All of these results suggest that the auditory-related gene ADCY1 has undergone adaptive evolution in CF bats species. Considering that CF bats have higher vocalization frequencies and auditory abilities compared to other echolocation species, it is hypothesized that potential positive selection sites detected on the ADCY1 gene may play an important role in the acquisition and development of their echolocation abilities or high-frequency auditory abilities. Although ADCY1 is evolutionarily conserved at the sequence level, compared with M. pilosus, it is highly expressed in R. ferrumequinum brain.

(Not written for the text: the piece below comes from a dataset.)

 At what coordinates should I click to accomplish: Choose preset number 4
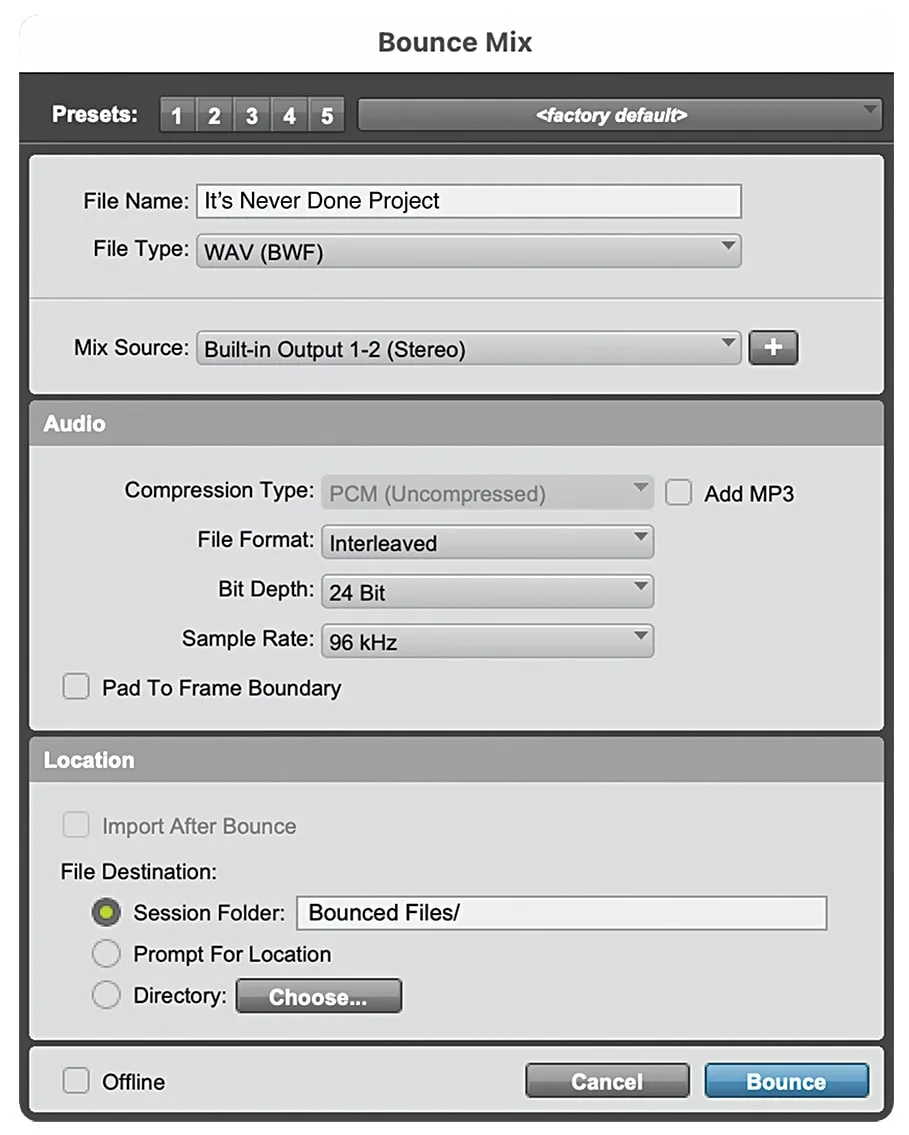click(289, 116)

Therefore, we suspect that ADCY1 may be act by increasing the expression level, rather than through the changes at the sequence level for now.

In addition, we found the auditory gene Otof [16] and the vocal gene FOXP2 [76] were also highly expressed in CF bats, although not significantly so. The above results demonstrate the presence of key genes related to hearing in the brain of CF bats, which may be responsible for the ability of CF bats to receive higher-frequency sound waves. However, the well studied hearing genes, Prestin [12, 77], KCNQ4 [72, 78] and SK2 [75, 79], which were previously reported to have undergo adaptive evolution in the laryngeal echolocation bats cochlea, were not detected in these two bats brains. Together, we speculated different molecular mechanisms may exist in the brain and cochlea in sensing high-frequency sound waves, reflecting by expressed different hearing related genes, different expression modes, and different adaptive sites.

The auditory-related gene ADCY1 in this study is the first to be identified in the comparative transcriptome of the bat brain, complementing previous findings in the auditory system. We have found the ADCY1 gene in the brain, which enriches the previous adaptive evolution research carried out by auditory genes.

Conclusions

Neuron, synapse parts and other related genes were detected to be widely expressed in the brains of two typical laryngeally echolocating bat species. In particular, compared with FM bats, much more highly expressed genes were found to significantly enriched in neurodevelopment and thyroid hormone synthesis suggesting more active nervous activity in the brain of CF bats. Similar results were also demonstrated by the study of the cochleae between CF bats and FM bats. Moreover, a key gene, ADCY1 was identified to be the most highly connected gene, and downstream analyses indicated that the ADCY1 gene has suffered more powerful selective pressures and may act important functions in the brain of CF bats. This study provides further support for a comprehensive understanding of the expressed genes in the brain involved in bats echolocation with a view to uncover the molecular bases of high-frequency hearing in echolocating bats. In future, further analyses and correspondingly functional verification experiments would be performed on other types of bats to explore the accurately molecular mechanisms of high-frequency hearing in laryngeally echolocating bats.